Canada and Mexico Could Set Tariffs on U.S. Beef; Oil Prices Hit a Seven-Year Low
The World Trade Organization Monday said Canada and Mexico can implement tariffs just over $1 billion because of the U.S. Country of Origin Meat Labeling law. An arbitration panel announced the final ruling, which says COOL requirements have cost the U.S. trading partners more than $1 billion. That figure is less than what Canada and Mexico were seeking at $3 billion as the WTO said the export losses were less than claimed by the two countries. A Canadian agriculture official said “If the U.S. Senate does not take immediate action to repeal COOL for beef and pork, Canada will quickly take steps to retaliate.”
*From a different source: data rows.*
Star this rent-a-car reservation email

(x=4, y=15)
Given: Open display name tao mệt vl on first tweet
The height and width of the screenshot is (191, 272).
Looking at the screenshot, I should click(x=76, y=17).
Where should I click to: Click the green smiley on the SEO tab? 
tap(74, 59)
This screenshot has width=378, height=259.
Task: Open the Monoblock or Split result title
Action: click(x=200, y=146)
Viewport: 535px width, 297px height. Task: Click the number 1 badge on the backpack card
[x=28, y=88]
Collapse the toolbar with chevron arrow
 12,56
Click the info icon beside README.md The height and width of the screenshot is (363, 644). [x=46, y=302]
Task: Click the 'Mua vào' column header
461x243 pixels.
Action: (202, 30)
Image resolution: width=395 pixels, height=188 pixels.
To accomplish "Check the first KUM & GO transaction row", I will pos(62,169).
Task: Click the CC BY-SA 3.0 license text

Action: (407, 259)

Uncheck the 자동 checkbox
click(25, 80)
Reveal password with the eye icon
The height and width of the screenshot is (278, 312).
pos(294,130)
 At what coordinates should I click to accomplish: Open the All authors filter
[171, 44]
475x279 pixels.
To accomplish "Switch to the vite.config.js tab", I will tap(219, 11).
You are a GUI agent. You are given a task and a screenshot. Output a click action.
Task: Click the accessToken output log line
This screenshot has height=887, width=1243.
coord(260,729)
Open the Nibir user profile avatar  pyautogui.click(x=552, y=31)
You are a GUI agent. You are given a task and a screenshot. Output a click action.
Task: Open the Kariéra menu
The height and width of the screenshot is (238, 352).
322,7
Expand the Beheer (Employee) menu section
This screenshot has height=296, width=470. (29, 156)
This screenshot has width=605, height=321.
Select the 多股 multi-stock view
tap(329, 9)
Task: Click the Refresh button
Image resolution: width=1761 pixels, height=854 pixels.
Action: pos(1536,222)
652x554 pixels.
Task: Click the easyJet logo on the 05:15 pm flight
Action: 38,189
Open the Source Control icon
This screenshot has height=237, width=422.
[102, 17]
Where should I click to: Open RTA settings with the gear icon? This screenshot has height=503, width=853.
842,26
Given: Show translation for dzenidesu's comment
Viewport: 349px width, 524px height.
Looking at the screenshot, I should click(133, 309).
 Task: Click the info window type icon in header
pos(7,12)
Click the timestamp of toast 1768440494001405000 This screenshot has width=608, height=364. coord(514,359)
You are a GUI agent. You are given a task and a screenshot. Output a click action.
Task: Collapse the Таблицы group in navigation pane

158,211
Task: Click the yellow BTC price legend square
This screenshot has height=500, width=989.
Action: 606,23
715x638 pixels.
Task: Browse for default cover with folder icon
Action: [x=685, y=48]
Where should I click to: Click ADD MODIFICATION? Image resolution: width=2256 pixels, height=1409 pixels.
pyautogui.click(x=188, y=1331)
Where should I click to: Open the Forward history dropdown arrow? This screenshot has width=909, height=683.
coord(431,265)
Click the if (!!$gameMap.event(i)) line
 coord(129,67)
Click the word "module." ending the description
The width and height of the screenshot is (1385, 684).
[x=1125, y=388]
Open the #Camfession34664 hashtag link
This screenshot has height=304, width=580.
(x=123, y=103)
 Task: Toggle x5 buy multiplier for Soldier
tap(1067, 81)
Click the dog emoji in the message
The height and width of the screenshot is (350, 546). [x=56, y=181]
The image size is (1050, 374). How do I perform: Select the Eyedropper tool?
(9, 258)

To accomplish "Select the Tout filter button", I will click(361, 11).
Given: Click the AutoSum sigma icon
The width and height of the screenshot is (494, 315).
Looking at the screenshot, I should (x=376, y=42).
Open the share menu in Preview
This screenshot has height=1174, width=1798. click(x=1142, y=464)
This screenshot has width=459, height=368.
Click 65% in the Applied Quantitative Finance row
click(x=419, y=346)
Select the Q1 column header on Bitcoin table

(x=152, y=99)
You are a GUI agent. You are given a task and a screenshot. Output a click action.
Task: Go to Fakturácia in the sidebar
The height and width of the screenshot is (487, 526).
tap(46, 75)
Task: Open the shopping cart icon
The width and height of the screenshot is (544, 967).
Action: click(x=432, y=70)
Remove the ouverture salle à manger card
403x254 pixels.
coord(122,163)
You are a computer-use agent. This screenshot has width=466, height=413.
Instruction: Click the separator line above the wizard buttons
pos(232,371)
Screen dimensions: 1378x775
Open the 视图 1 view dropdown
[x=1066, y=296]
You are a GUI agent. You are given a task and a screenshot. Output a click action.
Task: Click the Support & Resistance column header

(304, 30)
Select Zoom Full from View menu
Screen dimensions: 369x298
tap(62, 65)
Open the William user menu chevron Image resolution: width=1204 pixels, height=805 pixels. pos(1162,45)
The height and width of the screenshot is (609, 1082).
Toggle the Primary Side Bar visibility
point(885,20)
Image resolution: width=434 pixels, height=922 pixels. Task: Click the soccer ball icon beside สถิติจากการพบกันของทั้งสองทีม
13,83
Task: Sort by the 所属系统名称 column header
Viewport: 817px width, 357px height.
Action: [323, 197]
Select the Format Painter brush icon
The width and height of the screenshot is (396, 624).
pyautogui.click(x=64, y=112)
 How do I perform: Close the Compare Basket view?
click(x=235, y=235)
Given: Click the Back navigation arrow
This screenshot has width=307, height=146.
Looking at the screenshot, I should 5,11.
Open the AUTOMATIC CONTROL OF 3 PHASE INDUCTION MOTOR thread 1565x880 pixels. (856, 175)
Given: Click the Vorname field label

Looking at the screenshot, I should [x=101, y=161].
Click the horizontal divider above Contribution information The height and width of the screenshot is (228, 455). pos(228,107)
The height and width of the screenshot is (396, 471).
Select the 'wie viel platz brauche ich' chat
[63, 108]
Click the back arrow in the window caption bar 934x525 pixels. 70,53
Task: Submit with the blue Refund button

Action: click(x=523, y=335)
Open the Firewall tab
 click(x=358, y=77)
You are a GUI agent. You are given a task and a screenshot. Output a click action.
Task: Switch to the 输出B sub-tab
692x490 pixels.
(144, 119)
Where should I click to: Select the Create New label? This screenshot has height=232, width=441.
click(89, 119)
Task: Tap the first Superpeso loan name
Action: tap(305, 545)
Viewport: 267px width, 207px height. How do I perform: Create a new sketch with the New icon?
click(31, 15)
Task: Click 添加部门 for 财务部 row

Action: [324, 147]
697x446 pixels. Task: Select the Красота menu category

Oil priced continued their fall Monday, dipping near a seven-year low on expectations that producers around the world will continue pumping crude at near-record levels in an already oversupplied market. The Organization of the Petroleum Exporting Countries said at a meeting Friday that it will maintain its current production levels, which exceed the group’s output target of 30 million barrels a day. OPEC’s decision contributed to a broad selloff in energy Monday, as warm weather forecasts pushed natural-gas prices to multi-month lows. Oil prices are broadly expected to stay low in 2016 as the market remains oversupplied.